Джеймс присовокупил: «О! Еще шаг, и вы избавите человечество от рака!»
Так что все было тип-топ. В заключение Джеймс Д. Джеймс и Платон
Николаевич обменялись книгами, сделав на них дарственные надписи своими
авторучками: Зубов «Союзом», Джеймс Д. Джеймс «Монбланом».
Чего же больше?
Так нет. Растроганный Джеймс Д. Джеймс предложил и ручками обменяться
— на память.
— Между прочим, — заметил американец, вертя в пальцах изумруднополосатый «Монблан», — эти ручки имели лучшую рекламу.

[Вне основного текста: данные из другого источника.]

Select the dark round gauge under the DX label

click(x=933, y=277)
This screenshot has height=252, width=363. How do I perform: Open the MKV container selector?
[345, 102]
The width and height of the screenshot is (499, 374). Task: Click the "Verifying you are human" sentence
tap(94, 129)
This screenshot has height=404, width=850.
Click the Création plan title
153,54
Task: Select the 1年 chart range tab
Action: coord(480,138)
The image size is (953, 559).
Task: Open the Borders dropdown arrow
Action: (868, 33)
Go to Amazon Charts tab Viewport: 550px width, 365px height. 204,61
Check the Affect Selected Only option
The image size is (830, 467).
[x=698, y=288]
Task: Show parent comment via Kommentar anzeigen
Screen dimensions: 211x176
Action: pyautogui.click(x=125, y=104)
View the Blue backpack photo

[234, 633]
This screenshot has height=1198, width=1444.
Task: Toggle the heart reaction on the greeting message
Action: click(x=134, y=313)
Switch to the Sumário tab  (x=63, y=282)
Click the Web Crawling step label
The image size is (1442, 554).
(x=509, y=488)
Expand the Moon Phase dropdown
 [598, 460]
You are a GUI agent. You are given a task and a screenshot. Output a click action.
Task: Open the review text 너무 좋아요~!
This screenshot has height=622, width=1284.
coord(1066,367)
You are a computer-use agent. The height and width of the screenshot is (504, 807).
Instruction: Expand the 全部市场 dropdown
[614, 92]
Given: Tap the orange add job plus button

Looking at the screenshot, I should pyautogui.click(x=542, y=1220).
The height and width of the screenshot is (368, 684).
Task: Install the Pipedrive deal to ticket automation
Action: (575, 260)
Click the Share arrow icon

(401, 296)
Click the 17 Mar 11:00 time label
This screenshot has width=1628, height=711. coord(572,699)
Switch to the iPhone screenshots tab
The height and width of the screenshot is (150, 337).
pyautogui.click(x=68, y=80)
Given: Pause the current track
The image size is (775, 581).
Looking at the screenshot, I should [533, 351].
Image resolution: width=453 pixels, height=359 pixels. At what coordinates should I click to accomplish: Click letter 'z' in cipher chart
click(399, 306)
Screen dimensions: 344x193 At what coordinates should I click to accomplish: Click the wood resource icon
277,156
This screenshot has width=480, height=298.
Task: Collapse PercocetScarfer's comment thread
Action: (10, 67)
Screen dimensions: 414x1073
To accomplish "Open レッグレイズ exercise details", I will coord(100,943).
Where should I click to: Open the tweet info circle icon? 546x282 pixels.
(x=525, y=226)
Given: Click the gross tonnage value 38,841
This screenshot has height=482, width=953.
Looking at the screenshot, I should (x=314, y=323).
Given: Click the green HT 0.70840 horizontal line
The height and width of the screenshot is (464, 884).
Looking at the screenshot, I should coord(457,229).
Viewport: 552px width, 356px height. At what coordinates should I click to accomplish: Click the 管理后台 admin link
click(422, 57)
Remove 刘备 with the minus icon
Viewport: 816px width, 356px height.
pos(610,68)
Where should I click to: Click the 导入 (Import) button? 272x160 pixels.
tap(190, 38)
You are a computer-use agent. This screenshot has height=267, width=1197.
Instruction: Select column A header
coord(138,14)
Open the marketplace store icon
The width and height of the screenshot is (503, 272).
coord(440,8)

Однажды фирма
«Паркер» напечатала рекламу в журнале «Паримач»: Эйфелева башня, у подножия
лежит авторучка «Паркер» и надпись: «Если вы сбросите нашу ручку даже с этой
башни, она останется цела». И что же «Монблан»? В очередном номере рисунок:
Эйфелева башня, а у подножия ручка, разбитая вдребезги. И надпись: «Если вы
сбросите "Монблан" с этой башни, он разобьется. Но, если вы не будете этого
делать, ручка будет безотказно служить вам до конца ваших дней». А? Вандерфул!
— Американец гордо хохотал, точно сам был автором остроумной рекламы.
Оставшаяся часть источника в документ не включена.